# The new grow trend from the netherlands:vertical growing



## dutch_dragon (Jul 16, 2005)

There is a new grow trend in the netherland which is called vertical growing.
the Plants grow in this system vertical to the light.
The yield which you can earn from this sytem is 100% more than you can get with a conventional sytem.
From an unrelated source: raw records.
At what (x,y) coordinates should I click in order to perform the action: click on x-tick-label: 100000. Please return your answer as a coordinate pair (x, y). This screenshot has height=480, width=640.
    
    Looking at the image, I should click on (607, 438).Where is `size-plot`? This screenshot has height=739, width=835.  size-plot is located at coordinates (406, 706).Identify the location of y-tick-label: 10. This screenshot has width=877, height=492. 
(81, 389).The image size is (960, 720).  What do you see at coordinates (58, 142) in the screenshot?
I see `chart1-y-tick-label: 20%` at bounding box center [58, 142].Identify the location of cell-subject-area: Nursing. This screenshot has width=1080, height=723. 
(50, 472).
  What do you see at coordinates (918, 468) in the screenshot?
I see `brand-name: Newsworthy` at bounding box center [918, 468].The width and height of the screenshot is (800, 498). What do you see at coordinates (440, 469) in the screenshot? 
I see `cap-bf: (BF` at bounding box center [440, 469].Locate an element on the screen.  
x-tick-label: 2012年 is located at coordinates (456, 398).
Look at the homepage from the builder:http://www.easygrower.nl

Watch also this great grow video which is filmed in the netherlands and is in german language.:http://www.exzessiv-das-magazin.de/?Seite=wmv_stream&nr=70


----------



## brainwreck (Jul 16, 2005)

hehe, if you wanna spend ALLOT of money for such a system, go ahead. You can build such one yourself with at least half the money you would pay for such a system. Don't hate me for this, but most of these vertical systems or rotating systems or whatever new system that's on the market cost allot of money while you can put up a SOG-system yourself, with a little bit of thinking, drawing, handcrafting and a small amount of money you can get the same amount of plants in a construction with the same measurements. By the way, i believe myself these systems are more mented for commercial growers who grow for money or for breeders who have to  grow allot for seedproduction, but that's just my opinion. Where is the fun of growing with these kind of systems?

greetz


----------



## brainwreck (Jul 16, 2005)

also, did you know you can have higher yields with 5 huge plnats grown in pots with potting soil then 100 plants in SOG-style? If you know what you're doing, this is easily done.

greetz


----------



## GanjaGuru (Jul 19, 2005)

brainwreck, it all depends on the size of the growspace, and total yield per year.
It will take a LONG time growing 5 plants big enough to fill a space big enough for 100 plants.


----------



## brainwreck (Jul 20, 2005)

yeah, but the yield that will come off those plants will be giagantic for 5 plants , at least a few kilo's, you can be sure of that, an pro grower advised this.

greetz


----------



## krsone (Feb 6, 2006)

i'm with brainwreck why spend the money on the "new"system SOG,suppercropping ,and scroging will give you more bang for your buck but if growing 100 plants that could be time consumming.Those methods can give u some very good harvest


----------



## Eggman (Feb 23, 2006)

Vertical growing has it's own problems. The plants don't get much air flow so they bend and break. Once the buds start the weigh that shit down. Also, if your plants go nuts when they stretch, you're fucked cause they grow onto the light and burn. Even with a cool tube, it gets too hot. I've don't a lot of research about that. It looks cool, but it's not new. It's been around for at least 5 years. Now it's just hit the canabis people. I doubt that's too new anywhere.. well.. maybe on a commercial level. Nothing is really new in growing. Even tissue culture cloning is starting to happen in a residential level. Even things like a fogger aren't new, they've never been made commercially before a year ago.


----------



## massproducer (Feb 28, 2006)

I agree with you that you can grow more with bigger plants to a point, but your yeild is dependant on more then big plants.  you can not be sure to get a few kilos unless you have the light to push that.  and at 1gram/watt, which is not that easy to achieve, you would need 3-1000 watt lights.  In a perpetual sog, you could have 3 harvests before you have 1 with the big plants and you would need less light.

With that said I still do not think that those cage gardens or whatever are an efficient way to grow cannabis, maybe beans or something.


----------